Franklin, Martha Minerva (1870–1968)
Franklin, Martha Minerva (1870–1968)
African-American nurse who founded the National Association of Colored Graduate Nurses (NACGN). Born on October 29, 1870, in New Milford, Connecticut; died on September 26, 1968, in New Haven, Connecticut; middle child and one of two daughters of Henry J. and Mary (Gauson) Franklin; graduated from Meriden Public High School, Meriden, Connecticut, 1890; graduated from Woman's Hospital Training School for Nurses of Philadelphia, December 1897; postgraduate course at Lincoln Hospital, New York City, 1920s; attended Teachers' College, Columbia University, 1928–30.
In 1895, Martha Minerva Franklin was the only black woman in her class at the Woman's Hospital Training School for Nurses of Philadelphia. After graduating in 1897, she worked as a private-duty nurse in her hometown of Meriden, Connecticut, and later in New Haven. Although of fair complexion and often mistaken for white, Franklin became more and more sensitive to the color barriers in nursing. In 1906, she began to devote her spare time to studying the status of black graduate nurses in the United States. She concluded that black nurses needed to work together to overcome racial biases, and that they might best do so through a national organization. In 1908, she sent out 1,500 handwritten letters at her own expense, asking nurses to consider uniting for a meeting.
Fifty-two nurses responded and attended the first three-day organizational meeting of the National Association of Colored Graduate Nurses, held at St. Mark's Methodist Episcopal Church in New York City, at the invitation of Adah B. Thoms , president of the Lincoln School of Nursing Alumnae Association. Beginning on August 23, 1908, the fledgling group set forth the following goals: to wipe out discrimination in the nursing profession; to develop leadership among black nurses; and to improve standards in administration and education. They also unanimously elected Franklin as their leader, a position she held for two years, after which she served as the organization's permanent historian and honorary president.
In 1912, the organization was represented at the International Council of Nurses meeting in Cologne, Germany, integrating the older organization for the first time. By the end of World War I, the NACGN had a membership 2,000, which by 1940 had reached 12,000. As membership increased, a national registry was established to help black nurses find work.
In the 1920s, Franklin, who never married, relocated to New York City, where she enrolled in a postgraduate course at Lincoln Hospital, a prerequisite for status as a registered nurse in New York State. At age 58, she spent two years at Columbia University's Teachers' College, studying to qualify as a public-health nurse. After living and working in New York for many years, she returned to New Haven, where she resided with her sister. She lived until the age of 98, dying of natural causes on September 26, 1968.
Smith, Jessie Carney. Notable Black American Women. Detroit, MI: Gale Research, 1992.
Carnegie, Mary Elizabeth. The Path We Tread: Blacks in Nursing 1854–1984. Philadelphia, PA: J.B. Lippincott, 1986.

→ **Problems to work on**:
- a) From the entry on Martha Minerva Franklin, write out the part that opens with the words containing "In 1912, the" and closes with "September 26, 1968.".
- b) According to the entry on Martha Minerva Franklin, how many nurses responded to her letters and attended the first organizational meeting of the National Association of Colored Graduate Nurses?

→ **Collected data**:
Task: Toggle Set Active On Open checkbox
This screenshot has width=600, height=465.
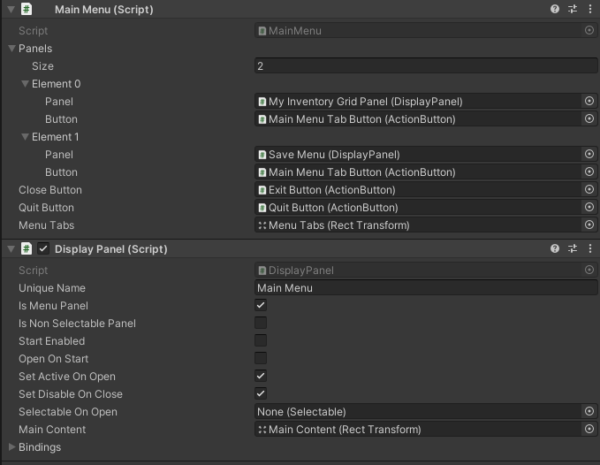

→ **Outputs by task**:
- a)
In 1912, the organization was represented at the International Council of Nurses meeting in Cologne, Germany, integrating the older organization for the first time. By the end of World War I, the NACGN had a membership 2,000, which by 1940 had reached 12,000. As membership increased, a national registry was established to help black nurses find work.
In the 1920s, Franklin, who never married, relocated to New York City, where she enrolled in a postgraduate course at Lincoln Hospital, a prerequisite for status as a registered nurse in New York State. At age 58, she spent two years at Columbia University's Teachers' College, studying to qualify as a public-health nurse. After living and working in New York for many years, she returned to New Haven, where she resided with her sister. She lived until the age of 98, dying of natural causes on September 26, 1968.

- b) Fifty-two nurses.